* [WHAT TO WORK ON] If a line in the data contains "Meta", copy it out.

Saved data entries
====

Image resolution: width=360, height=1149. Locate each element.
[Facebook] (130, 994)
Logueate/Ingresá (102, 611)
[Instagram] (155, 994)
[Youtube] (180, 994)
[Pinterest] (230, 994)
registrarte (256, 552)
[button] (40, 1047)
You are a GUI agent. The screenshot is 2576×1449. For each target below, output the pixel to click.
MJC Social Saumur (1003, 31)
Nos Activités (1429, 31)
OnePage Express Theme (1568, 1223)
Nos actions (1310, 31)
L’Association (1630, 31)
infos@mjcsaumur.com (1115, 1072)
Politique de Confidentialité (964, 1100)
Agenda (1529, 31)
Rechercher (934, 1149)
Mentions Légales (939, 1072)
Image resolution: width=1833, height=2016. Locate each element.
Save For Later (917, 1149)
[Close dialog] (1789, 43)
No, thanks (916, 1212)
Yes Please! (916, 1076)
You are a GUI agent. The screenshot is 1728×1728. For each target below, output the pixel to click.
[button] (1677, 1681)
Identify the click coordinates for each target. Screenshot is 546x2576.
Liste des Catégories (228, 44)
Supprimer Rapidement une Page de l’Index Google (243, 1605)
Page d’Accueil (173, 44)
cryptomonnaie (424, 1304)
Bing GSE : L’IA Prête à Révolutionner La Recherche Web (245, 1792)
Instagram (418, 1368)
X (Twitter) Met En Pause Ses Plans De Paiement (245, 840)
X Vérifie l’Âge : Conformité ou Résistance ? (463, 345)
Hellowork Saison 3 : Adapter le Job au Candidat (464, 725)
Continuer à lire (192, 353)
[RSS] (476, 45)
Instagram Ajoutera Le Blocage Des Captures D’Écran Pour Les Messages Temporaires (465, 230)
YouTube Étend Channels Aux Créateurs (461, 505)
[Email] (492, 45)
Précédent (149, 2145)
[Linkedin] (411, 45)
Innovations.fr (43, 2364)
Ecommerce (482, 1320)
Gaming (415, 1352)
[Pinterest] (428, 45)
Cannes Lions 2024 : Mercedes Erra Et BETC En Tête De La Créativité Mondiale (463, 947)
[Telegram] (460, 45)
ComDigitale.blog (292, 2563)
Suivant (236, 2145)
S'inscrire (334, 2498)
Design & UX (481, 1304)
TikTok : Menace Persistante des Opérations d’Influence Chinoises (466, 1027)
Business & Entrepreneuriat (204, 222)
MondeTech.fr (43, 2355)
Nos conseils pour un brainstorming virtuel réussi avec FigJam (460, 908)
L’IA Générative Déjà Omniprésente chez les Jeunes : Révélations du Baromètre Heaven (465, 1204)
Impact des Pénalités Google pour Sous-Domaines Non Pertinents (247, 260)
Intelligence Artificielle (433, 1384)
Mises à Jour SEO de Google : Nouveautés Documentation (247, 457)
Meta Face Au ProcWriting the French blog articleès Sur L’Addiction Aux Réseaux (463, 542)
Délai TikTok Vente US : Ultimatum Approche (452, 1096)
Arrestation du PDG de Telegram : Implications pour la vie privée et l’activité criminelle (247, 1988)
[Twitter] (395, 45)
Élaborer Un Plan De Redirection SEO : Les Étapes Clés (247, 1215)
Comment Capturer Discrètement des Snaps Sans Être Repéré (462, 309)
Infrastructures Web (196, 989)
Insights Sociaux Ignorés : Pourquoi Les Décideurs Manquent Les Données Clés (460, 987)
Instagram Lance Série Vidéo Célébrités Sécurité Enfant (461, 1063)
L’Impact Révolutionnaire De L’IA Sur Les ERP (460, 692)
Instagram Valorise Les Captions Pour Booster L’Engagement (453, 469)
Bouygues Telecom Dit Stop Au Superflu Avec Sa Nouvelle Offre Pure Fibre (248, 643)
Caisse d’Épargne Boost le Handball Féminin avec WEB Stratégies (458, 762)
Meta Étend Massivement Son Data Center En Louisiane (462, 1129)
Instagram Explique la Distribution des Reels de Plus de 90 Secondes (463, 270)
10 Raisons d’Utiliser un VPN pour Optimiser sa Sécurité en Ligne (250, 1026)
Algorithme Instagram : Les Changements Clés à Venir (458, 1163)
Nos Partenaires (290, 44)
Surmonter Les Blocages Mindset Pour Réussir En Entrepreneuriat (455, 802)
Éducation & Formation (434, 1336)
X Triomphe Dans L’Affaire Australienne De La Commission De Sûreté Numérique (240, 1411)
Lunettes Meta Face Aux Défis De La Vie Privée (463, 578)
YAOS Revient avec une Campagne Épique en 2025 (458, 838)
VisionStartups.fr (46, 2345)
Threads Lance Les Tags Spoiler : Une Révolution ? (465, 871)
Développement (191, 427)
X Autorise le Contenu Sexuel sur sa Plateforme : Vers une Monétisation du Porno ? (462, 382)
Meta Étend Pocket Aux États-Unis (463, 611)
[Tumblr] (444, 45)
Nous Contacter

====

* [RESPONSE TO THIS EXERCISE]
Meta Face Au ProcWriting the French blog articleès Sur L’Addiction Aux Réseaux (463, 542)
Meta Étend Massivement Son Data Center En Louisiane (462, 1129)
Lunettes Meta Face Aux Défis De La Vie Privée (463, 578)
Meta Étend Pocket Aux États-Unis (463, 611)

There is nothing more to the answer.